Recorded data below:

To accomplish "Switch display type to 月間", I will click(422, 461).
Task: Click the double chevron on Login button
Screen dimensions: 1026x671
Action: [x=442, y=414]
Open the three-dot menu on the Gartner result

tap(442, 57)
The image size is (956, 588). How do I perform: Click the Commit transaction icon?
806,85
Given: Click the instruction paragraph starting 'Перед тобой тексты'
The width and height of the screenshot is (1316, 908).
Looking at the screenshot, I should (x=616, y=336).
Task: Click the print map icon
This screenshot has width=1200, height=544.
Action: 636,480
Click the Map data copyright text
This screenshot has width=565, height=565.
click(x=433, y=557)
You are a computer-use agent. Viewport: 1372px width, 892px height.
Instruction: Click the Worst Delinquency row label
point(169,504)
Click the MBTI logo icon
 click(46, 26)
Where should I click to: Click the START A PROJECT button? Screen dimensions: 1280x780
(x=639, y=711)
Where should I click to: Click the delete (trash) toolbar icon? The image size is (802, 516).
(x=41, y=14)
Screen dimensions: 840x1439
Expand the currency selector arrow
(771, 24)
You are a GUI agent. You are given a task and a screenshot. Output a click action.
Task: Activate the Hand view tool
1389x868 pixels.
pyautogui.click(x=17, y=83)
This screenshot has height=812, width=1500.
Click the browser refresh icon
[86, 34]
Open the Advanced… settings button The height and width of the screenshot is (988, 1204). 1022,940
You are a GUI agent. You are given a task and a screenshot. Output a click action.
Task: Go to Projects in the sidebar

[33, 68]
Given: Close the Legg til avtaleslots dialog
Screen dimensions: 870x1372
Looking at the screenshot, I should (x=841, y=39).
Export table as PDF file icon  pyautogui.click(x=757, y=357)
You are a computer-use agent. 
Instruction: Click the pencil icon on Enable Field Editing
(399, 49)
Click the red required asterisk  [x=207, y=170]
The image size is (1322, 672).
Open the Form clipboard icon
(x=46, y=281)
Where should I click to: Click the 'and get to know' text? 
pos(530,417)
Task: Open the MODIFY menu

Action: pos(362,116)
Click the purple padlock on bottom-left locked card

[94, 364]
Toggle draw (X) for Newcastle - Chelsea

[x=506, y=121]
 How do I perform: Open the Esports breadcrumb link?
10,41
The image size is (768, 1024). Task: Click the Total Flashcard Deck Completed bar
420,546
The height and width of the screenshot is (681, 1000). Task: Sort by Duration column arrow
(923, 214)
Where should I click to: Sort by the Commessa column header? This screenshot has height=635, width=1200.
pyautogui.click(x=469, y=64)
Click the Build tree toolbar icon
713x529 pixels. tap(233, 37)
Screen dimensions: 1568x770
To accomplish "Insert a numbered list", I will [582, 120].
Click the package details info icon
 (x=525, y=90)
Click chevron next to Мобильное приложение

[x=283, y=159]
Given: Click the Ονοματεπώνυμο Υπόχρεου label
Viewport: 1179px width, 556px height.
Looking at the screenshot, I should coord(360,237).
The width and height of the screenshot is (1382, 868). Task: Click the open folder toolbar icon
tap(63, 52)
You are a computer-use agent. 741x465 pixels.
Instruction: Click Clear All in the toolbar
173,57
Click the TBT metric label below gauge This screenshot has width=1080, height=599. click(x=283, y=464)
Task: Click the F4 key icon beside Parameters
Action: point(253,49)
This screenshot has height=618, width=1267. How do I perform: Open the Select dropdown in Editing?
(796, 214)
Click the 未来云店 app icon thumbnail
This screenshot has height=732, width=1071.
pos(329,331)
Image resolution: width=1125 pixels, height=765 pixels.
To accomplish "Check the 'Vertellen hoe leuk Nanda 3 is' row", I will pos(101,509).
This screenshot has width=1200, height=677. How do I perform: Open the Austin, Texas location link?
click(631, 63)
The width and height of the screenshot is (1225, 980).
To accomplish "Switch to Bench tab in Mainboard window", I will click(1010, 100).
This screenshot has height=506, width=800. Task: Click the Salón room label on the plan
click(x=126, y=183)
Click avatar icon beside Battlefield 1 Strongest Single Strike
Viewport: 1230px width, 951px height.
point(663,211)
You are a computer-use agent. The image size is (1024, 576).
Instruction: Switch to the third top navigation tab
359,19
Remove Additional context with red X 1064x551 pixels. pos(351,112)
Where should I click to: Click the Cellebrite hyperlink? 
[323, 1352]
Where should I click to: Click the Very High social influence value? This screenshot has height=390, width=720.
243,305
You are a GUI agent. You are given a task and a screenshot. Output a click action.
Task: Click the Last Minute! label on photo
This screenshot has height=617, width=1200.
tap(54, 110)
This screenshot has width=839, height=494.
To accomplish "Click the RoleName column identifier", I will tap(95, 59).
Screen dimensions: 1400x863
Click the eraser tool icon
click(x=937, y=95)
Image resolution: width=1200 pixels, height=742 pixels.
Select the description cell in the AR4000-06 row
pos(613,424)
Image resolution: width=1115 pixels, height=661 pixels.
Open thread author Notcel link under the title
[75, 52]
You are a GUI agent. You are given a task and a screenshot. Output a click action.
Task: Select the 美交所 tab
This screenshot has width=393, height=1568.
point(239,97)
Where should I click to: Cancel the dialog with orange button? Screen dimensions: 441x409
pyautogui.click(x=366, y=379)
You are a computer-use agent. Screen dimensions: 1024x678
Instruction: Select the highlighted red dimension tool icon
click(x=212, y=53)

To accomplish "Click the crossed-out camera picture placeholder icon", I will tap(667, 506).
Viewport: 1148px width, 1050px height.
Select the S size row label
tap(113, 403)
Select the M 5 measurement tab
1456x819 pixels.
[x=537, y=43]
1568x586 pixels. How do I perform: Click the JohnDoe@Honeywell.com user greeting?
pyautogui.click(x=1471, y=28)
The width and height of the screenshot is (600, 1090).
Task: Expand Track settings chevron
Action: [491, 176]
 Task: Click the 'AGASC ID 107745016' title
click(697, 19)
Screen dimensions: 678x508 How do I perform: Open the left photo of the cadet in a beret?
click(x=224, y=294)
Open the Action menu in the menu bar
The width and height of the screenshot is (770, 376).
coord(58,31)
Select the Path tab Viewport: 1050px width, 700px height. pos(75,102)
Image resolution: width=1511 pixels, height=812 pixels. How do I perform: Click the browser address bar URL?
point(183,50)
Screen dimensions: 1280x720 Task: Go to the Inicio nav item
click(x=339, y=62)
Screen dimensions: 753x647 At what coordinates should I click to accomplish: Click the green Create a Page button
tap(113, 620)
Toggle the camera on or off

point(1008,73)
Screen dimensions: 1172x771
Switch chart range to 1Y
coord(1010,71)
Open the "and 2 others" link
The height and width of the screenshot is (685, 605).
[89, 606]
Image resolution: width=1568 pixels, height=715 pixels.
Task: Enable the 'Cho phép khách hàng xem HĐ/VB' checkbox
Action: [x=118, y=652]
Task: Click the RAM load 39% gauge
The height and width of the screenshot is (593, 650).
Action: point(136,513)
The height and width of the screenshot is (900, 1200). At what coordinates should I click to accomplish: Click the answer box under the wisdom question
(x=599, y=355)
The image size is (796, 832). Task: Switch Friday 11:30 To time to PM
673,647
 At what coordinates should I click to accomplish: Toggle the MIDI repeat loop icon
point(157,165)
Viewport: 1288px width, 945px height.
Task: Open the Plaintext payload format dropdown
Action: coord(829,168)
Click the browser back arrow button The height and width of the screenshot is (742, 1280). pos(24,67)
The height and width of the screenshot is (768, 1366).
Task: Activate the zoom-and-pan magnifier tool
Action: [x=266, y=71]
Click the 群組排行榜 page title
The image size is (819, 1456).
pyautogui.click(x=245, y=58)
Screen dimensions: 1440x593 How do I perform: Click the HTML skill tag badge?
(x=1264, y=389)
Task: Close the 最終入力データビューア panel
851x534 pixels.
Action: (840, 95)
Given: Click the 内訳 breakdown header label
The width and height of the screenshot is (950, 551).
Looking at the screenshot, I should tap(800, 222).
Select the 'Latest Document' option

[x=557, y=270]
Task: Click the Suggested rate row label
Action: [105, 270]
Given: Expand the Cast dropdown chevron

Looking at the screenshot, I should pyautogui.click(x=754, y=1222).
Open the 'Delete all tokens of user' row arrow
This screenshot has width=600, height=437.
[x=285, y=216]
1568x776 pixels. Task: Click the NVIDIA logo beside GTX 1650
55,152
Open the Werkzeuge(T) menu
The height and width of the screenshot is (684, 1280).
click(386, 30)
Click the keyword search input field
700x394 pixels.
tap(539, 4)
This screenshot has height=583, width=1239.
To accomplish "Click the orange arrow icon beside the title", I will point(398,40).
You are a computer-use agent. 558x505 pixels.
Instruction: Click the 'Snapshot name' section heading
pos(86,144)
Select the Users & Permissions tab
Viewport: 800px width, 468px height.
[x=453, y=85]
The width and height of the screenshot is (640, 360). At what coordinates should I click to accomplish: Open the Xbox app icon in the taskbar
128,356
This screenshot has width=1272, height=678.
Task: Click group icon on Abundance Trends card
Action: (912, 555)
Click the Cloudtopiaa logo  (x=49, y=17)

End of Recorded data.

### Required action
Among the lines of the data above, find those with the word "Close" and show them.

### Completed exercise
Given: Close the Legg til avtaleslots dialog
Task: Close the 最終入力データビューア panel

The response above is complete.